The whole set of entries is to be restated word for word.

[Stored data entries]
┄┄┄┄┄┄┄┄┄┄

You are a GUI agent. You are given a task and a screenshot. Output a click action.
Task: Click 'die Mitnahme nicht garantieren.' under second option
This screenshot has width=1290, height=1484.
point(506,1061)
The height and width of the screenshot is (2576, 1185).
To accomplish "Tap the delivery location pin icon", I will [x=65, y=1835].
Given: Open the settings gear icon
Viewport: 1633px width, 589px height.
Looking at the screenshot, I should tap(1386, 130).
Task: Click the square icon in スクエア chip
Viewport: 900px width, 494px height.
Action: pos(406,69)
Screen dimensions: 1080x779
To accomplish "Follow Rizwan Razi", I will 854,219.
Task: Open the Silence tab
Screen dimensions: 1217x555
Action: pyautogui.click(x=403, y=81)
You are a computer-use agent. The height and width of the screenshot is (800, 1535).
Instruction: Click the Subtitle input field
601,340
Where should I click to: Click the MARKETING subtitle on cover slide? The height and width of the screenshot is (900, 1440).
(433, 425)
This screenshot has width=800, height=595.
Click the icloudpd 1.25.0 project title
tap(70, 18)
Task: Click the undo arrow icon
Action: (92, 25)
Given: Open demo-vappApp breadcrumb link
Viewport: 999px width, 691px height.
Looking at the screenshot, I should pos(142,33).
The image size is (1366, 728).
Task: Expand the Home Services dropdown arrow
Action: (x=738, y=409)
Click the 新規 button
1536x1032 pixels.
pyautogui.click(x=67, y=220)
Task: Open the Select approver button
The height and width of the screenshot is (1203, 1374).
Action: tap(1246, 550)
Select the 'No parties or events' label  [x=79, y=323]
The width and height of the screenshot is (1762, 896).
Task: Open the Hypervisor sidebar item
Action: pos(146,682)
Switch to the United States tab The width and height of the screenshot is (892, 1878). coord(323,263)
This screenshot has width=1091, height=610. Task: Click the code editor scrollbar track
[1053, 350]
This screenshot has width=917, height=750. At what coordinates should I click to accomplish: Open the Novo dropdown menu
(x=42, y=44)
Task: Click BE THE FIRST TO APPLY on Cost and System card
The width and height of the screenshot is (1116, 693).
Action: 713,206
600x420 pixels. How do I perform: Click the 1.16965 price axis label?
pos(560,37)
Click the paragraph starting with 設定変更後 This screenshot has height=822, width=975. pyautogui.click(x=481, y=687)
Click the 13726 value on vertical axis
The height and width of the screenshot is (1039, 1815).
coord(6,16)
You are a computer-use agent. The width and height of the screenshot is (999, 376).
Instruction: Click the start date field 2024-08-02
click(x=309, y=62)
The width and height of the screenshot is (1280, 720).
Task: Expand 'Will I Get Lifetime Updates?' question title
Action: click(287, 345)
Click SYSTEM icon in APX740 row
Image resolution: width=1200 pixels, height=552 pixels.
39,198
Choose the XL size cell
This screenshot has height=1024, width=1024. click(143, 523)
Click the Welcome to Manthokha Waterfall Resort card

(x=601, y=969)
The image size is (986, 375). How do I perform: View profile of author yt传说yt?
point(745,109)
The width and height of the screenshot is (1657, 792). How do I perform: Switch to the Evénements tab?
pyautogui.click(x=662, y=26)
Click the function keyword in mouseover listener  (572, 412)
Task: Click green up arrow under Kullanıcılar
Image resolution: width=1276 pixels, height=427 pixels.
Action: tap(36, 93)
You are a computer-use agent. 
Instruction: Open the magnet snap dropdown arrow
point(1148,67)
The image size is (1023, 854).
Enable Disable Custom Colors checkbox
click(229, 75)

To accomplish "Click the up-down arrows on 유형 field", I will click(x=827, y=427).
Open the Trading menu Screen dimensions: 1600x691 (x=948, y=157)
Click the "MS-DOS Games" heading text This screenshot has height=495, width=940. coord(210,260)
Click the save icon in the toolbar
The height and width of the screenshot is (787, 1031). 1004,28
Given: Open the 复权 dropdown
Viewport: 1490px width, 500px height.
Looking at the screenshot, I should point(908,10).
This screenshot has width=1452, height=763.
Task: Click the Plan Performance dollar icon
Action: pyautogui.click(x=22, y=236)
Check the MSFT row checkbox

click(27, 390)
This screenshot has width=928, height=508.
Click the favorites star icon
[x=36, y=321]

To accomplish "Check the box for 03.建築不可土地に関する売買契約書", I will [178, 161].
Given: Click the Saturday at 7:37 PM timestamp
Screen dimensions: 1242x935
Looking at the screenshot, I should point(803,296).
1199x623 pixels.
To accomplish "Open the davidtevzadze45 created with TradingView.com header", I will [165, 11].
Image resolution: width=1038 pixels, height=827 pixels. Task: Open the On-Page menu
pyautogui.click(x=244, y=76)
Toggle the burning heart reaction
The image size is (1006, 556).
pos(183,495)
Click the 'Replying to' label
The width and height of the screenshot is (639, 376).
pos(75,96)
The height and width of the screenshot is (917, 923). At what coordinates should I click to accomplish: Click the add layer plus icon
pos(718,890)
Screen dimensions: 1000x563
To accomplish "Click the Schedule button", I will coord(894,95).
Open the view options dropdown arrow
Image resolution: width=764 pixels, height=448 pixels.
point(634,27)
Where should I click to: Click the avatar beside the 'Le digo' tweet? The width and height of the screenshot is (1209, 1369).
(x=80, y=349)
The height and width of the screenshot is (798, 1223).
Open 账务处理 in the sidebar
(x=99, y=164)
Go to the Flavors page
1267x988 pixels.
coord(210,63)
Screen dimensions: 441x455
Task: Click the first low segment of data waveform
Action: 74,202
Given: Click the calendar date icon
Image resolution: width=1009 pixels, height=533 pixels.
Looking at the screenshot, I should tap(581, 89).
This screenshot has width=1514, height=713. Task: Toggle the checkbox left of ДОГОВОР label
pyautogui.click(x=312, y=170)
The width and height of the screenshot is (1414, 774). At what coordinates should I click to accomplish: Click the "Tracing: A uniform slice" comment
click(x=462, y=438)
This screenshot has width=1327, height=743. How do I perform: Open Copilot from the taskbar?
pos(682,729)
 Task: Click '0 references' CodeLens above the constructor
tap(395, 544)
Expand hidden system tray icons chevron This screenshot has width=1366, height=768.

┄┄┄┄┄┄┄┄┄┄

» **PROBLEM SOLUTION**
You are a GUI agent. You are given a task and a screenshot. Output a click action.
Task: Click 'die Mitnahme nicht garantieren.' under second option
This screenshot has width=1290, height=1484.
point(506,1061)
The height and width of the screenshot is (2576, 1185).
To accomplish "Tap the delivery location pin icon", I will [x=65, y=1835].
Given: Open the settings gear icon
Viewport: 1633px width, 589px height.
Looking at the screenshot, I should tap(1386, 130).
Task: Click the square icon in スクエア chip
Viewport: 900px width, 494px height.
Action: pos(406,69)
Screen dimensions: 1080x779
To accomplish "Follow Rizwan Razi", I will 854,219.
Task: Open the Silence tab
Screen dimensions: 1217x555
Action: pyautogui.click(x=403, y=81)
You are a computer-use agent. The height and width of the screenshot is (800, 1535).
Instruction: Click the Subtitle input field
601,340
Where should I click to: Click the MARKETING subtitle on cover slide? The height and width of the screenshot is (900, 1440).
(433, 425)
This screenshot has width=800, height=595.
Click the icloudpd 1.25.0 project title
tap(70, 18)
Task: Click the undo arrow icon
Action: (92, 25)
Given: Open demo-vappApp breadcrumb link
Viewport: 999px width, 691px height.
Looking at the screenshot, I should pos(142,33).
The image size is (1366, 728).
Task: Expand the Home Services dropdown arrow
Action: (x=738, y=409)
Click the 新規 button
1536x1032 pixels.
pyautogui.click(x=67, y=220)
Task: Open the Select approver button
The height and width of the screenshot is (1203, 1374).
Action: tap(1246, 550)
Select the 'No parties or events' label  [x=79, y=323]
The width and height of the screenshot is (1762, 896).
Task: Open the Hypervisor sidebar item
Action: pos(146,682)
Switch to the United States tab The width and height of the screenshot is (892, 1878). coord(323,263)
This screenshot has width=1091, height=610. Task: Click the code editor scrollbar track
[1053, 350]
This screenshot has width=917, height=750. At what coordinates should I click to accomplish: Open the Novo dropdown menu
(x=42, y=44)
Task: Click BE THE FIRST TO APPLY on Cost and System card
The width and height of the screenshot is (1116, 693).
Action: 713,206
600x420 pixels. How do I perform: Click the 1.16965 price axis label?
pos(560,37)
Click the paragraph starting with 設定変更後 This screenshot has height=822, width=975. pyautogui.click(x=481, y=687)
Click the 13726 value on vertical axis
The height and width of the screenshot is (1039, 1815).
coord(6,16)
You are a computer-use agent. The width and height of the screenshot is (999, 376).
Instruction: Click the start date field 2024-08-02
click(x=309, y=62)
The width and height of the screenshot is (1280, 720).
Task: Expand 'Will I Get Lifetime Updates?' question title
Action: click(287, 345)
Click SYSTEM icon in APX740 row
Image resolution: width=1200 pixels, height=552 pixels.
39,198
Choose the XL size cell
This screenshot has height=1024, width=1024. click(143, 523)
Click the Welcome to Manthokha Waterfall Resort card

(x=601, y=969)
The image size is (986, 375). How do I perform: View profile of author yt传说yt?
point(745,109)
The width and height of the screenshot is (1657, 792). How do I perform: Switch to the Evénements tab?
pyautogui.click(x=662, y=26)
Click the function keyword in mouseover listener  (572, 412)
Task: Click green up arrow under Kullanıcılar
Image resolution: width=1276 pixels, height=427 pixels.
Action: tap(36, 93)
You are a computer-use agent. 
Instruction: Open the magnet snap dropdown arrow
point(1148,67)
The image size is (1023, 854).
Enable Disable Custom Colors checkbox
click(229, 75)

To accomplish "Click the up-down arrows on 유형 field", I will click(x=827, y=427).
Open the Trading menu Screen dimensions: 1600x691 (x=948, y=157)
Click the "MS-DOS Games" heading text This screenshot has height=495, width=940. coord(210,260)
Click the save icon in the toolbar
The height and width of the screenshot is (787, 1031). 1004,28
Given: Open the 复权 dropdown
Viewport: 1490px width, 500px height.
Looking at the screenshot, I should point(908,10).
This screenshot has width=1452, height=763.
Task: Click the Plan Performance dollar icon
Action: pyautogui.click(x=22, y=236)
Check the MSFT row checkbox

click(27, 390)
This screenshot has width=928, height=508.
Click the favorites star icon
[x=36, y=321]

To accomplish "Check the box for 03.建築不可土地に関する売買契約書", I will [178, 161].
Given: Click the Saturday at 7:37 PM timestamp
Screen dimensions: 1242x935
Looking at the screenshot, I should point(803,296).
1199x623 pixels.
To accomplish "Open the davidtevzadze45 created with TradingView.com header", I will [165, 11].
Image resolution: width=1038 pixels, height=827 pixels. Task: Open the On-Page menu
pyautogui.click(x=244, y=76)
Toggle the burning heart reaction
The image size is (1006, 556).
pos(183,495)
Click the 'Replying to' label
The width and height of the screenshot is (639, 376).
pos(75,96)
The height and width of the screenshot is (917, 923). At what coordinates should I click to accomplish: Click the add layer plus icon
pos(718,890)
Screen dimensions: 1000x563
To accomplish "Click the Schedule button", I will coord(894,95).
Open the view options dropdown arrow
Image resolution: width=764 pixels, height=448 pixels.
point(634,27)
Where should I click to: Click the avatar beside the 'Le digo' tweet? The width and height of the screenshot is (1209, 1369).
(x=80, y=349)
The height and width of the screenshot is (798, 1223).
Open 账务处理 in the sidebar
(x=99, y=164)
Go to the Flavors page
1267x988 pixels.
coord(210,63)
Screen dimensions: 441x455
Task: Click the first low segment of data waveform
Action: 74,202
Given: Click the calendar date icon
Image resolution: width=1009 pixels, height=533 pixels.
Looking at the screenshot, I should tap(581, 89).
This screenshot has width=1514, height=713. Task: Toggle the checkbox left of ДОГОВОР label
pyautogui.click(x=312, y=170)
The width and height of the screenshot is (1414, 774). At what coordinates should I click to accomplish: Click the "Tracing: A uniform slice" comment
click(x=462, y=438)
This screenshot has width=1327, height=743. How do I perform: Open Copilot from the taskbar?
pos(682,729)
 Task: Click '0 references' CodeLens above the constructor
tap(395, 544)
Expand hidden system tray icons chevron This screenshot has width=1366, height=768.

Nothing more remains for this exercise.